A Housing Is A Human Right investigation has found that the California Business Roundtable and the Apartment Association of Greater Los Angeles are using a shell game to finance their effort to kill the expansion of rent control in California. The two lobbying groups are utilizing the same slick technique as the California Apartment Association and several of the largest corporate landlords in the country. They’re all working to stop the Justice for Renters Act, the November ballot measure sponsored by Housing Is A Human Right and its parent organization, AIDS Healthcare Foundation.
This year, a broad coalition of social justice organizations, housing justice groups, labor unions, and civic leaders are aiming to pass the Justice for Renters Act, a statewide initiative that expands rent control in California. It comes at a time when the housing affordability and homelessness crises are only worsening — CalMatters and Capital & Main recently reported that sky-high rents are turning seniors into the fastest growing group of unhoused residents in California.
Unconcerned, Big Real Estate is resorting to stealth tactics to stop the Justice for Renters Act — and to maintain the ability to charge higher and higher rents, regardless of the life-altering consequences to middle- and working-class Californians.

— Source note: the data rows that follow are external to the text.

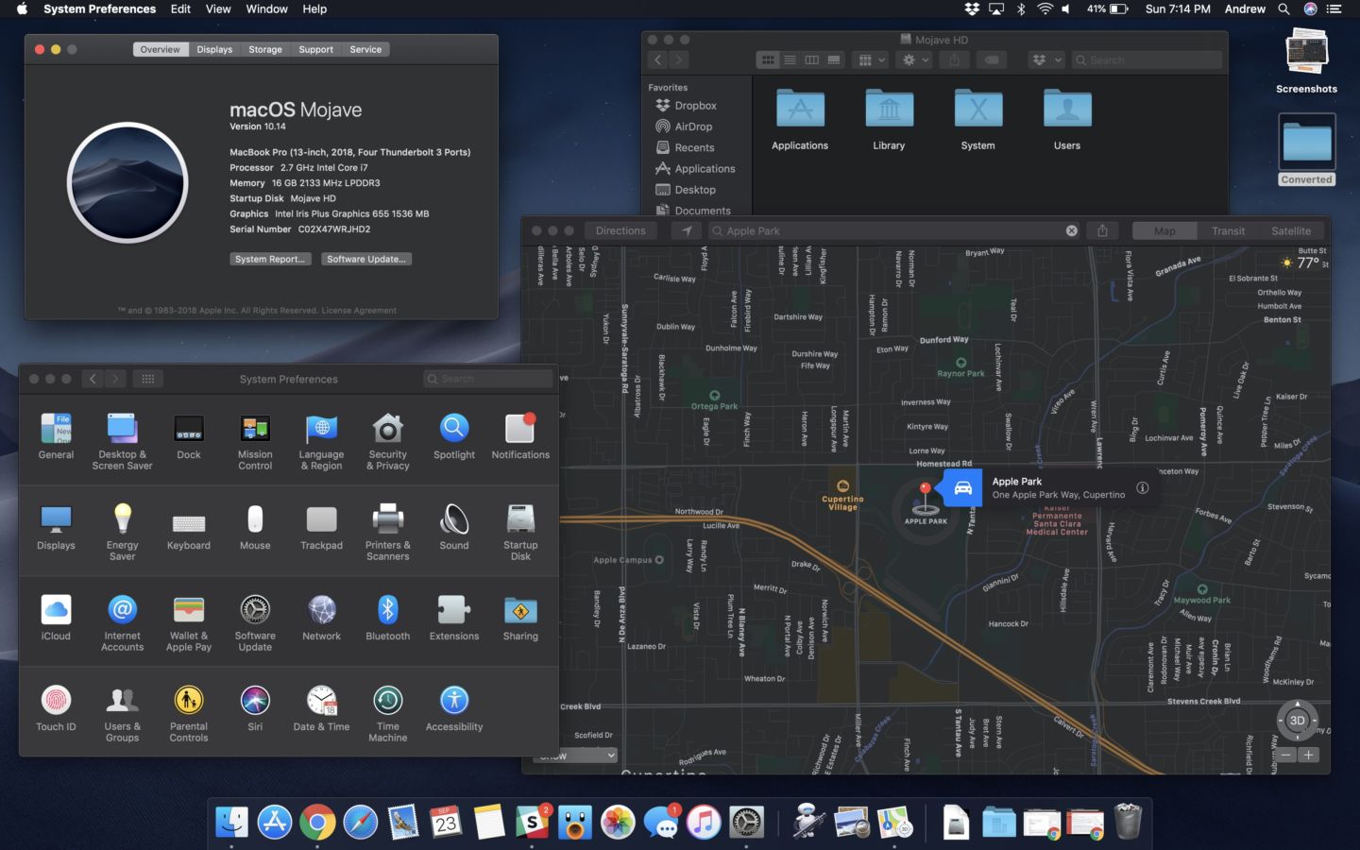Switch to the Storage tab

pos(264,49)
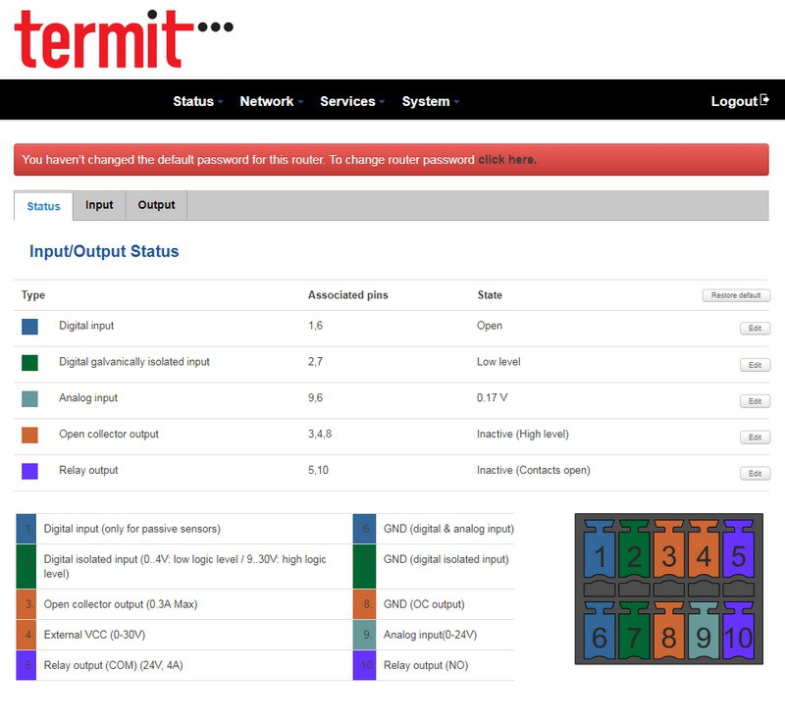Click pin 1 on connector diagram
Viewport: 785px width, 722px height.
coord(600,557)
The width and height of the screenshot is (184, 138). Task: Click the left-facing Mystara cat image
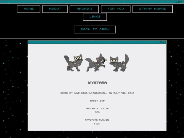73,62
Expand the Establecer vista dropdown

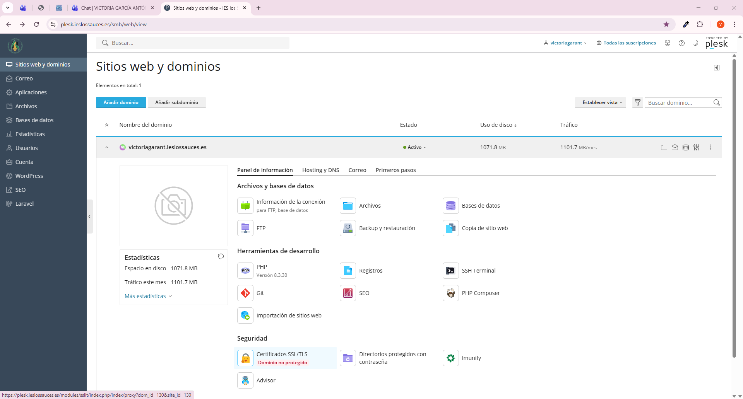click(601, 102)
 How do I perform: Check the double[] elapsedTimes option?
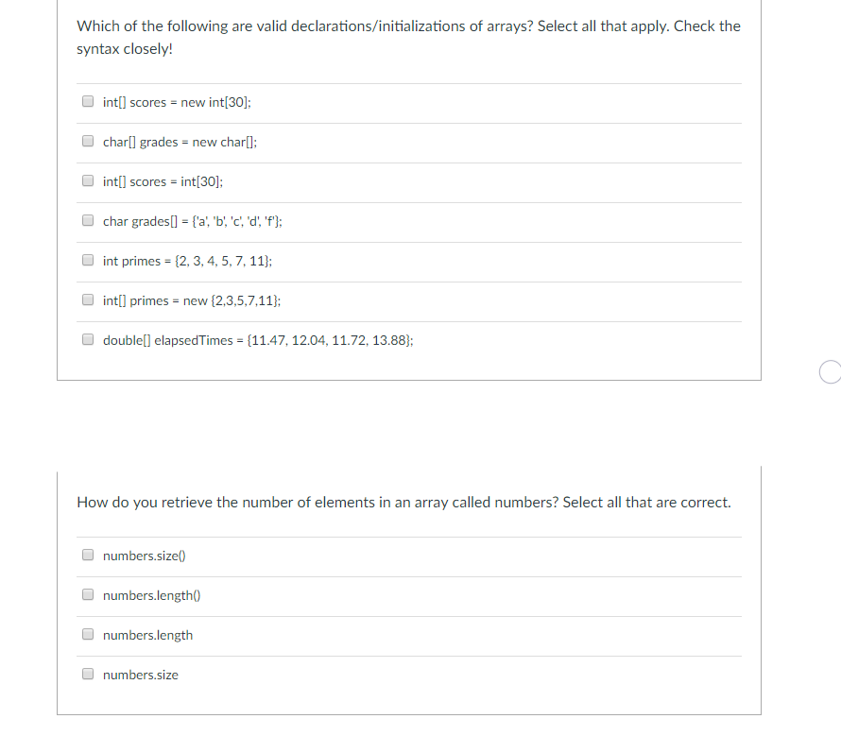[87, 338]
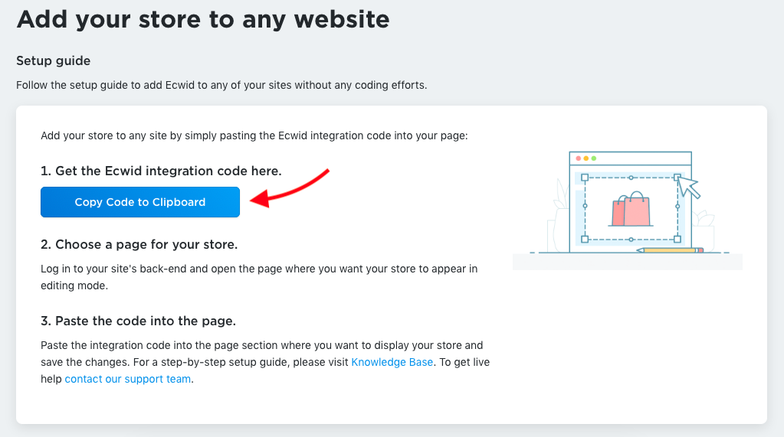
Task: Click the top-left square selection handle
Action: (x=585, y=178)
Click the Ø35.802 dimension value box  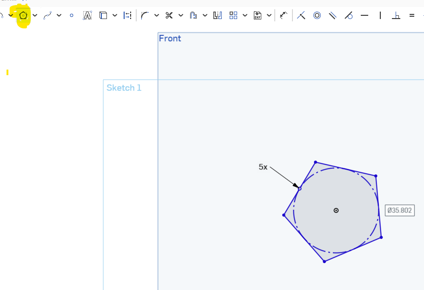click(x=399, y=210)
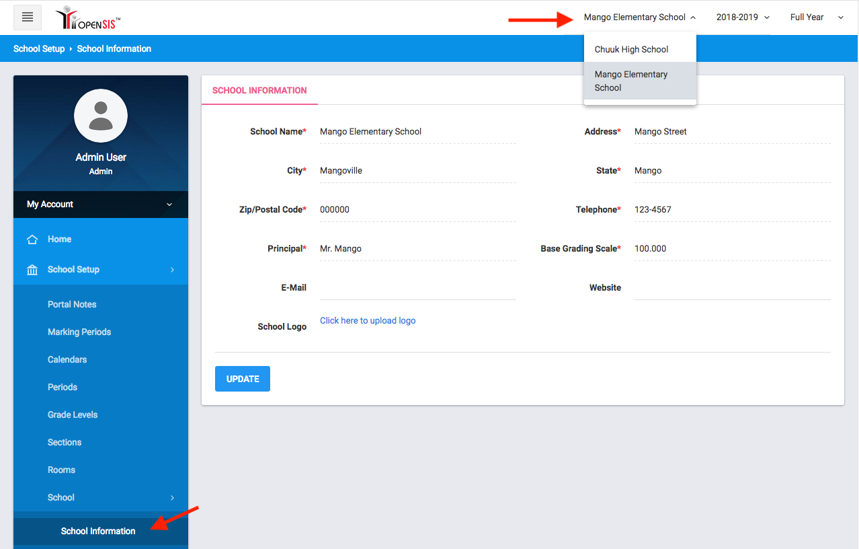
Task: Open Portal Notes in sidebar
Action: pos(72,305)
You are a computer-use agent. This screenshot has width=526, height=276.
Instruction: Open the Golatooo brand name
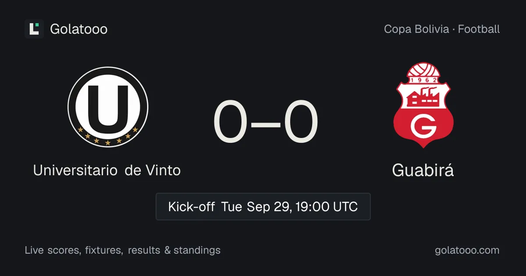point(79,29)
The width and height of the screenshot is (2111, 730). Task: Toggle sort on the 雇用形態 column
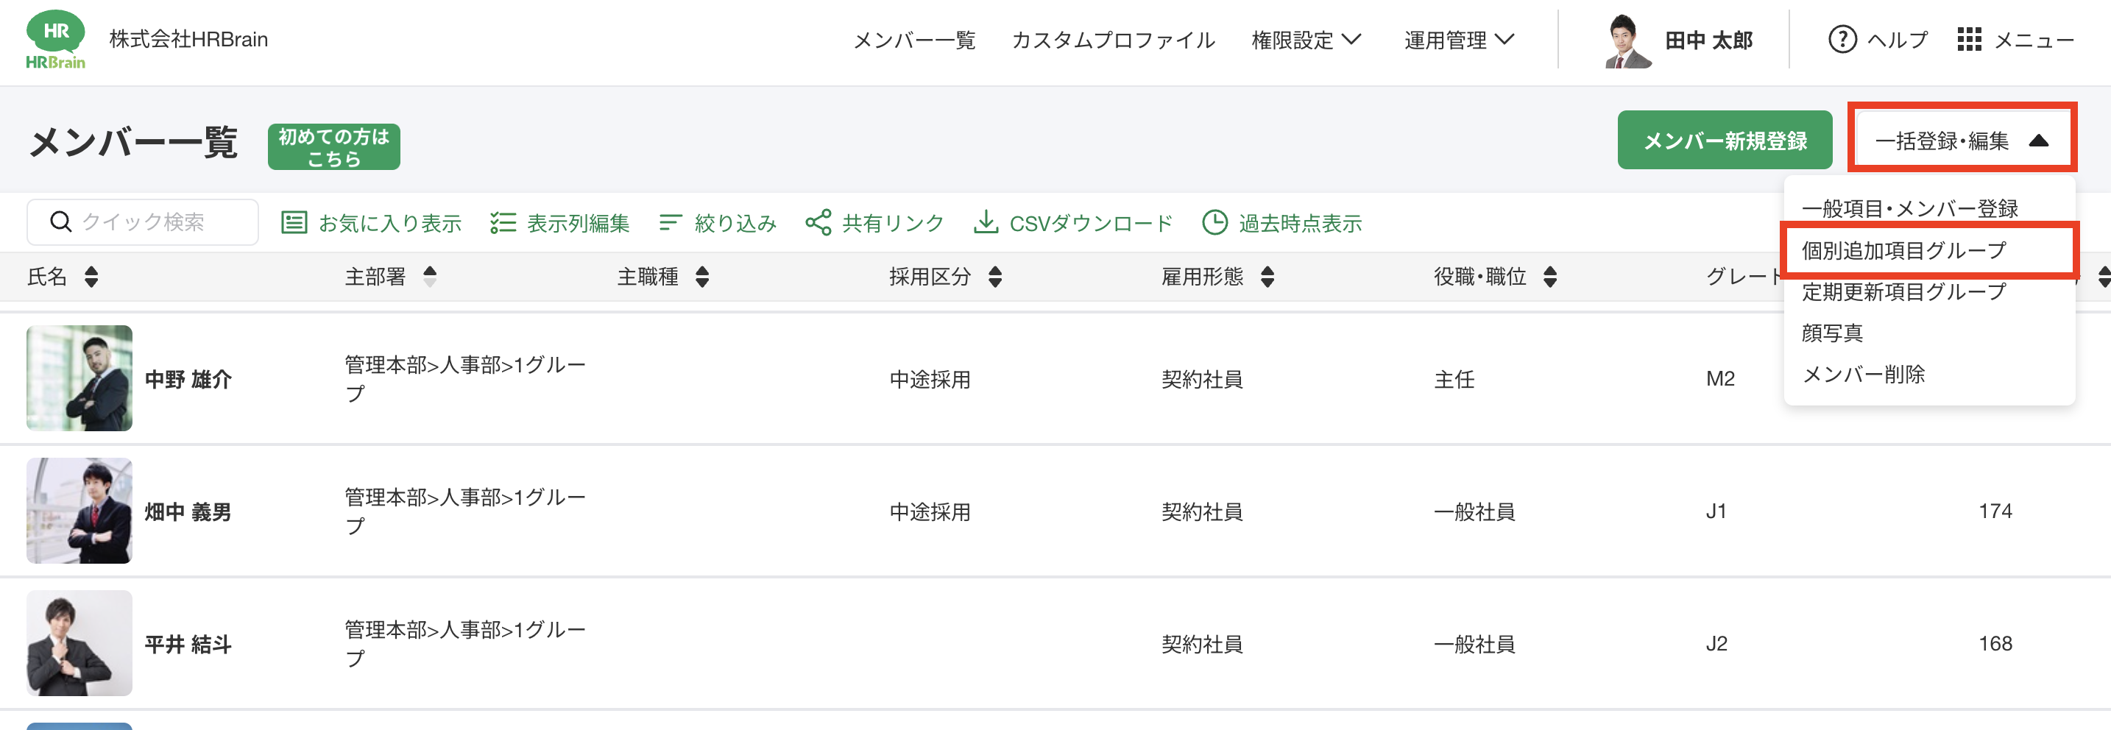click(1267, 277)
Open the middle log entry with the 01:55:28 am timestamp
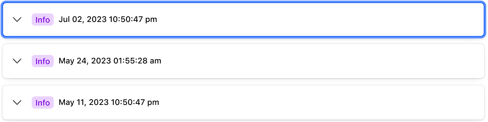This screenshot has width=488, height=122. point(17,61)
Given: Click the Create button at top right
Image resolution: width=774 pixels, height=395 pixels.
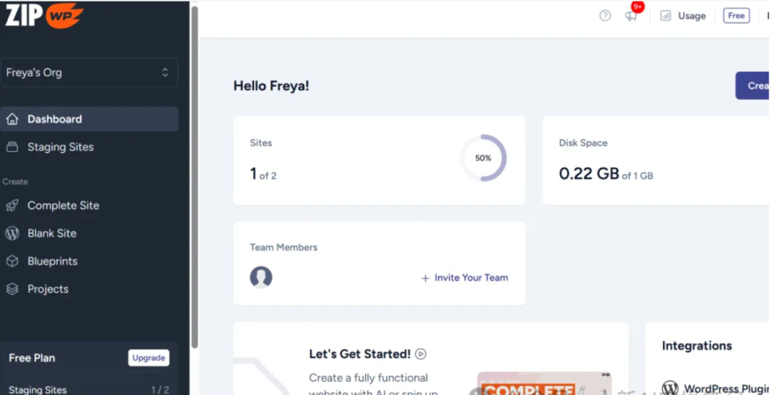Looking at the screenshot, I should pos(753,86).
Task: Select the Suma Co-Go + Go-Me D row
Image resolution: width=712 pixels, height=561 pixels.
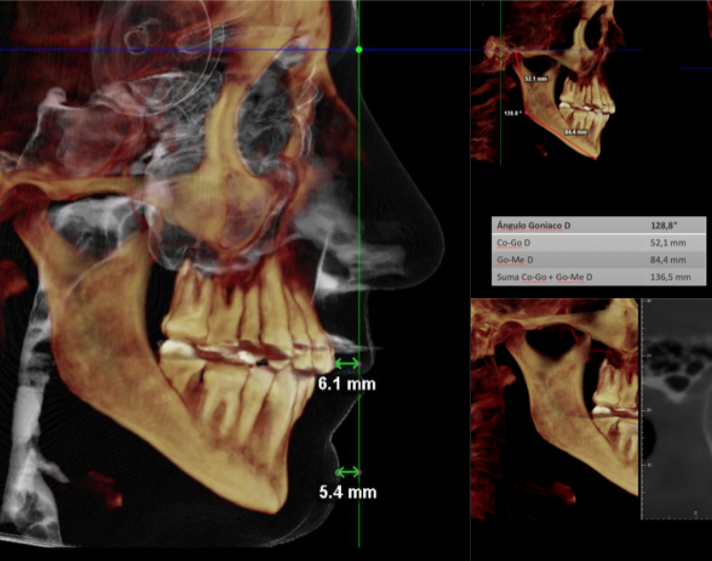Action: click(x=598, y=277)
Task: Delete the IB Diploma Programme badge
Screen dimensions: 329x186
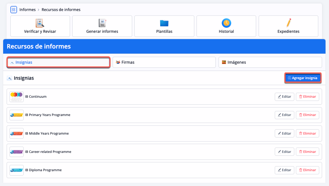Action: [307, 170]
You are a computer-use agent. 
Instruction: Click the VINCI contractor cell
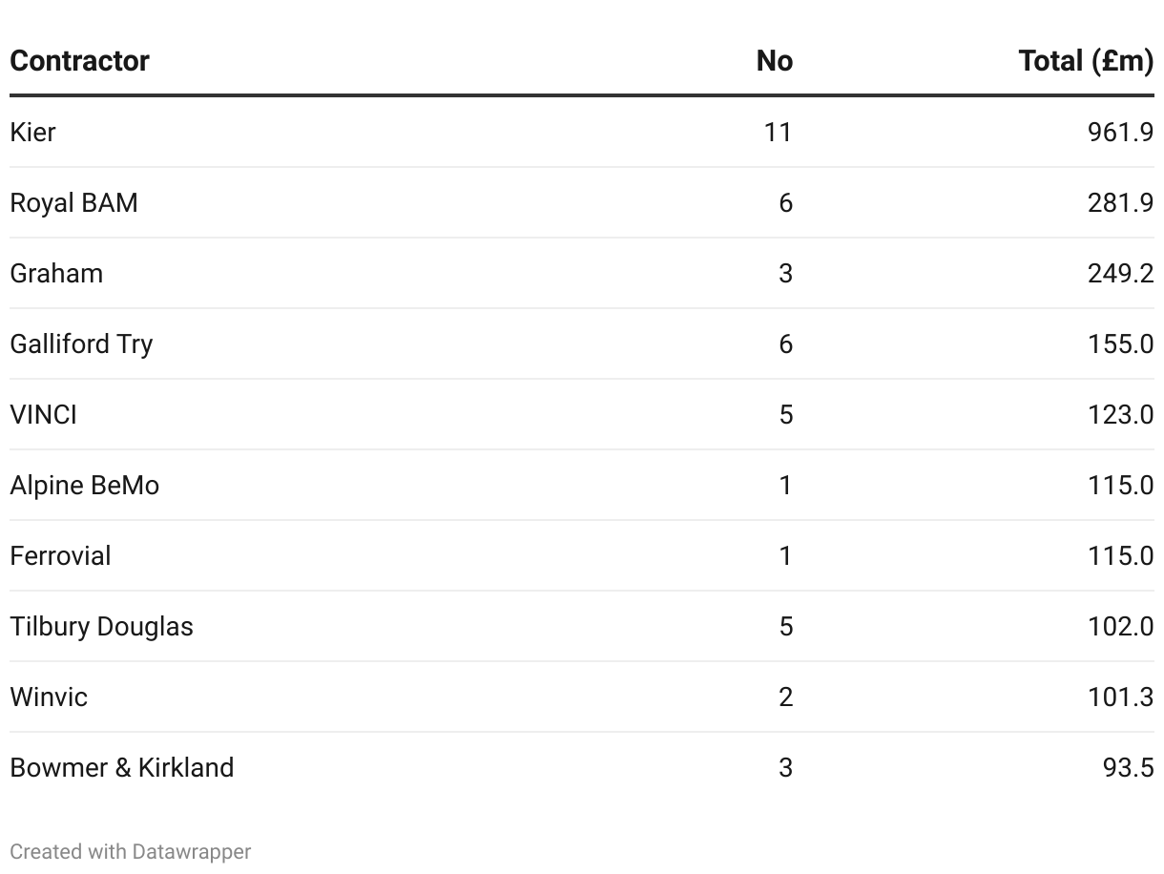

In February, Housing Is A Human Right exclusively reported that the California Apartment Association was carrying out a shell game by using the California Apartment Association Issues Committee to raise campaign contributions from major landlords, including Essex Property Trust, Equity Residential, and AvalonBay Communities. The CAA Issues Committee then sent real estate cash to Californians for Responsible Housing sponsored by the California Apartment Association, a No on Justice for Renters Committee.
The CAA Issues Committee is also using landlord cash to fund Protect Patients Now, a highly controversial ballot measure that aims to stop AIDS Healthcare Foundation’s work on rent control and other housing issues. If successful, corporations in other industries may use the same strategy to end ballot measure efforts by labor unions and advocacy groups.
The California Business Roundtable and the Apartment Association of Greater Los Angeles are now carrying out their own shell games to fund a No on Justice for Renters committee called Californians to Protect Affordable Housing.
Major landlords and property managers have contributed $1.8 million to the California Business Roundtable PAC, according to state filings. The PAC then sends real estate cash to Californians to Protect Affordable Housing. So far, the Business Roundtable PAC has delivered $250,000 to that No on Justice for Renters committee.
Contributors to the Business Roundtable PAC include such real estate heavyweights as Blackstone Group, H.G. Fenton Property Company, and Western National Group Chairman Michael K. Hayde.
Landlords and property managers are also contributing campaign cash to the Issues PAC of Apartment Association of Greater Los Angeles, according to state filings. Again using a shell game, the PAC delivers real estate money to Californians to Protect Affordable Housing, too. So far, the Issues PAC of AAGLA has delivered $170,000 to that No on Justice for Renters committee.
Moss & Company President Chris Gray is the biggest contributor to the Issues PAC of AAGLA, delivering $46,1000.
Why is the real estate industry carrying out these shell games? Primarily, landlords want to avoid public scrutiny as well as political scandal that could hurt their efforts to stop the Justice for Renters Act.
That’s especially true for corporate landlords and property management companies that are mired in controversy. Essex Property Trust, Equity Residential, and AvalonBay Communities, for example, are all embroiled in the ongoing RealPage Scandal, which involves a cartel of corporate landlords working together, through a RealPage software program, to wildly inflate rents.
RealPage and major landlords are now facing more than 20 lawsuits by tenants, at least one federal investigation, and lawsuits by Arizona District Attorney General Kris Mayes and Washington D.C. Attorney General Brian Schwalb.
It also doesn’t look good for corporate landlords to be directly funding Protect Patients Now sponsored by the California Apartment Association in an effort to silence AIDS Healthcare Foundation, a global nonprofit that has saved millions of lives around the world and serves nearly two million patients in such countries as South Africa, Mexico, and India.
AIDS Healthcare Foundation, however, has no intention of backing down. With excessive, unfair rents fueling the housing affordability and homelessness crises, seniors, teachers, families, college students, and other Californians are facing a dire situation — and desperately need to be protected against predatory landlords. Lives hang in the balance.
Patrick Range McDonald, the writer of this article, is the award-winning advocacy journalist for Housing Is A Human Right.